Dari cerita saya ini, marilah kita bersiap diri di satu sisi mengelola sumber daya yang kita miliki secara cerdas untuk kemakmuran rakyat, tapi kita melakukan suatu pencegahan, penanggulangan, dan pengatasan manakala terjadi bencana demi tanggung jawab kita dan karena kita paham situasinya. Dan kalau itu menyangkut komitmen sejagat, Indonesia menjadi bagian. Tidak usah kita berambisi mengajak masyarakat dunia, kita mulai dari diri kita, tanam kembali hutan-hutan kita, cegah penggundulan.

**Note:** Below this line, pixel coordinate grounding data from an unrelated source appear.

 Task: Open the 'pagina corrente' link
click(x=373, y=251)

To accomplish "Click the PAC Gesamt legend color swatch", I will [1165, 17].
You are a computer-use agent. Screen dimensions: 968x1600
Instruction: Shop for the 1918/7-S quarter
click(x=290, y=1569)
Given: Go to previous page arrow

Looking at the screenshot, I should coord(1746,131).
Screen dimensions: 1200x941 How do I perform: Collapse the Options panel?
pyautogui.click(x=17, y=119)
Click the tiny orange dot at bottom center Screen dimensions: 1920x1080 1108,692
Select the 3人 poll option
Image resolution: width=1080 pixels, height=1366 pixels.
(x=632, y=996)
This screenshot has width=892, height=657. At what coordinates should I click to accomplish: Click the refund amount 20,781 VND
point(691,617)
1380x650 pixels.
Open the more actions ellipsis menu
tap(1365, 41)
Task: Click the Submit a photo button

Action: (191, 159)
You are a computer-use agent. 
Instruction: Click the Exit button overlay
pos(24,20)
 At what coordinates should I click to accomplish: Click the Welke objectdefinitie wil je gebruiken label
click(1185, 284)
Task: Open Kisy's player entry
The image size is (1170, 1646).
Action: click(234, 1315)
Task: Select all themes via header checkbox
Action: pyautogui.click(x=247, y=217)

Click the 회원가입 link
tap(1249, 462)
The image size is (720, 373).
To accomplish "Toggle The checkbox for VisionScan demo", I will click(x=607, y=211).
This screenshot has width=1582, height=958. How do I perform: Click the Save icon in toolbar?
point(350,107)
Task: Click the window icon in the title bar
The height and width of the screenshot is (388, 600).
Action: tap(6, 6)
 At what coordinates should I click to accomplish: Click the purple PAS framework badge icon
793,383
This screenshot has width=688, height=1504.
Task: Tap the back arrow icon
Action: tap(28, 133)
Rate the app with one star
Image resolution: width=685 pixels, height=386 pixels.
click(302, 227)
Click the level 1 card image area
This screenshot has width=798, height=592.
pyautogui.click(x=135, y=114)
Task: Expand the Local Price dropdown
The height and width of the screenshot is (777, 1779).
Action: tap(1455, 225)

Ada tsunami, kita bangun peralatan early warning, ada tanda-tanda kalau ada bencana kita cepat meninggalkan tempat itu. Yang tidak bisa kita duga, ada tanggap darurat, ada sistem, ada peralatan, ada kepemimpinan dan lain-lain. Begini cara kita menyikapi sesuatu yang kita yakini ada. Dengan cara itu, maka kita akan tetap bersemangat, kita tegar, tidak kehilangan kepercayaan dan jangan lari ke mistik, tahyul dan lain-lain. Semua kita dekati dari segi keilmuan, scientific approach dan juga segi-segi keimanan, tauhid, kepercayaan kepada Tuhan Yang Maha Kuasa. Kalau sudah kita padukan dua-duanya, Insya Allah kita akan tenang menghadapi semua ini dan kita atasi semua persoalan.

Saudara bisa membayangkan, Pak Kristian Rontok saya tahu hati nestapa, duka melihat rakyatnya yang mengalami musibah bencana bulan ini. Saya, Bapak tahu sendiri. Saya datang dengan istri ke seluruh wilayah Indonesia, karena memang geologi kita seperti itu, Sabang-Merauke sama dengan California-New York , sama dengan London ke tepi Eropa Timur. Jadi kalau mereka bencana gantian tiap negara, ya kita satu negara, sama saja kalau gantian pulau, Provinsi ya mereka gantian negara.

Tapi saya harus tegar, saya harus tetap mengatasi masalah ini sambil memberikan semangat pada saudara-saudara kita di banyak tempat. Karena kalau saya kehilangan kepercayaan diri, kehilangan pengetahuan, kehilangan keimanan, seperti apa Saudara-saudara kita yang mengalami musibah ini. Jadi itu yang harus kita lakukan ke depan ini saudara-saudara. Dan mari kita semua yang mengemban amanah, memimpin rakyat kita, kita berbuat yang terbaik, melakukan yang terbaik, berikhtiar, berusaha yang terbaik, sambil memohon ridho Tuhan Yang Maha Kuasa. Itu yang mesti kita lakukan. Dan khusus Manggarai ini, paparan tadi sudah cukup jelas, jalankan dan apa yang harus saya bantukan nanti kepada Saudara-saudara akan kita bantukan.

Saudara-saudara,
Saya kira renungan kita pada malam hari, satu kontemplasi. Dengan demikian, kita sebagai umat hamba Allah paham betul tentang apa yang terjadi, yang di dalam jangkauan kita, menyelamatkan hutan misalnya dan mana yang di luar jangkauan kita, terjadi gempa bumi dan peristiwa-peristiwa alam karena keseimbangan yang itu juga dari bagian equilibrium dari tata surya maupun dari Bima sakti yang menjadi pengetahuan kita dari alam semesta.

Itulah Saudara-saudara, yang perlu saya sampaikan. Dan mudah-mudahan besok cuacanya baik. Saya bisa bertemu dengan Saudara-saudara kita. Jadi besok landing-nya 2 tempat atau 1 tempat itu? 1 tempat jadi di Pagal, ya. Baiklah. Saya kira demikian Saudara-saudara. Selamat bertugas. Tuhan beserta kita, kita akhiri pertemuan malam hari ini.

Wassalamua’alaikum warrahmatullhi wabarrakatuh.